Transandinomys bolivaris 


Taxonomy [top]

Kingdom Phylum Class Order Family
Animalia Chordata Mammalia Rodentia Cricetidae

Scientific Name: Transandinomys bolivaris
Species Authority: (J.A. Allen, 1901)
Common Name(s):
English Bolivar Rice Rat
Oryzomys bolivaris J.A. Allen, 1901
Taxonomic Notes: Following Weksler et al. (2006) Oryzomys bolivaris has been reassigned to the new genus Transandinomys.

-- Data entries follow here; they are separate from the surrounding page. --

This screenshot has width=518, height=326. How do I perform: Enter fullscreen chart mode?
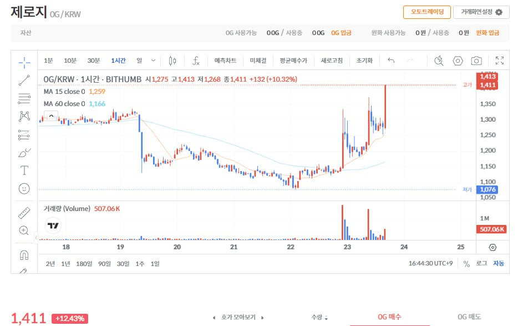[499, 60]
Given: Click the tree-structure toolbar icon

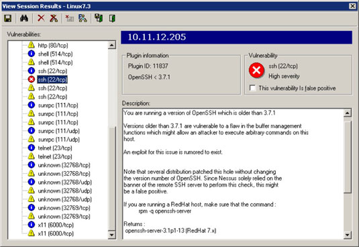Looking at the screenshot, I should (83, 18).
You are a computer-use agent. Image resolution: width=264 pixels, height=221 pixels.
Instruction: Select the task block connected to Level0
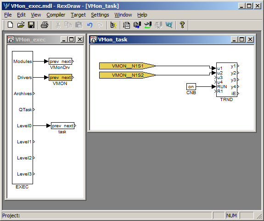62,125
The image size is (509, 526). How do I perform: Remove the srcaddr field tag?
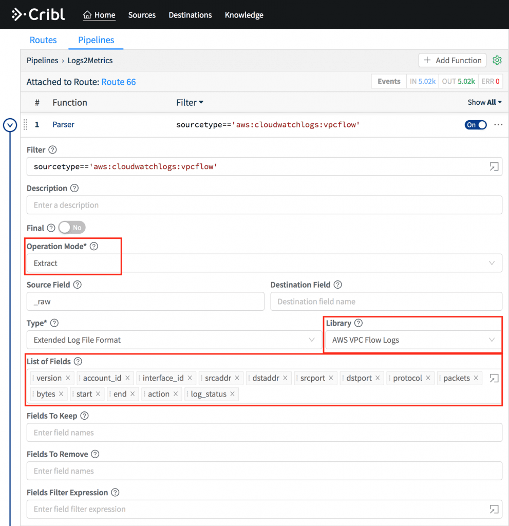pyautogui.click(x=238, y=378)
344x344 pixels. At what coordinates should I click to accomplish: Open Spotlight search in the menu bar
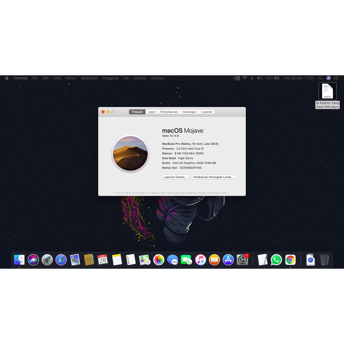coord(320,78)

Assessment Information [top]

Red List Category & Criteria: Least Concern ver 3.1
Year Published: 2008
Date Assessed: 2008-06-30
Assessor(s): Gómez-Laverde, M., Rivas, B., Timm, R. & Pino, J.
Reviewer(s): McKnight, M. (Global Mammal Assessment Team) & Amori, G. (Small Nonvolant Mammal Red List Authority)
This species is listed as Least Concern in view of its wide distribution, presumed large population, occurrence in a number of protected areas, and because it is unlikely to be declining at nearly the rate required to qualify for listing in a threatened category.
Previously published Red List assessments:
1996 Lower Risk/least concern (LR/lc)

Geographic Range [top]

Range Description: This species occurs from east Honduras, through east Nicaragua, Costa Rica and Panama, to west Colombia and west central Ecuador. It has an altitudinal range from sea level to 1,500 m (Reid 1997).
Countries occurrence:
Colombia; Costa Rica; Ecuador; Honduras; Nicaragua; Panama
Upper elevation limit (metres): 1500
Range Map: Click here to open the map viewer and explore range.

Population [top]

Population: This species is uncommon to rare (Reid 1997).
Current Population Trend: Stable
Additional data:
Population severely fragmented: No

Habitat and Ecology [top]

Habitat and Ecology: This rodent is found in lowland evergreen to lower montane cloud forest (Musser and Carleton 2005). Sometimes it is trapped up to 1.5 m above ground, but usually it is found on the ground, either under logs, around the roots of large trees, or among rocks along streams (Reid 1997).
Systems: Terrestrial

Threats [top]

Major Threat(s): The species is threatened by deforestation, especially in the west of Colombia and Ecuador.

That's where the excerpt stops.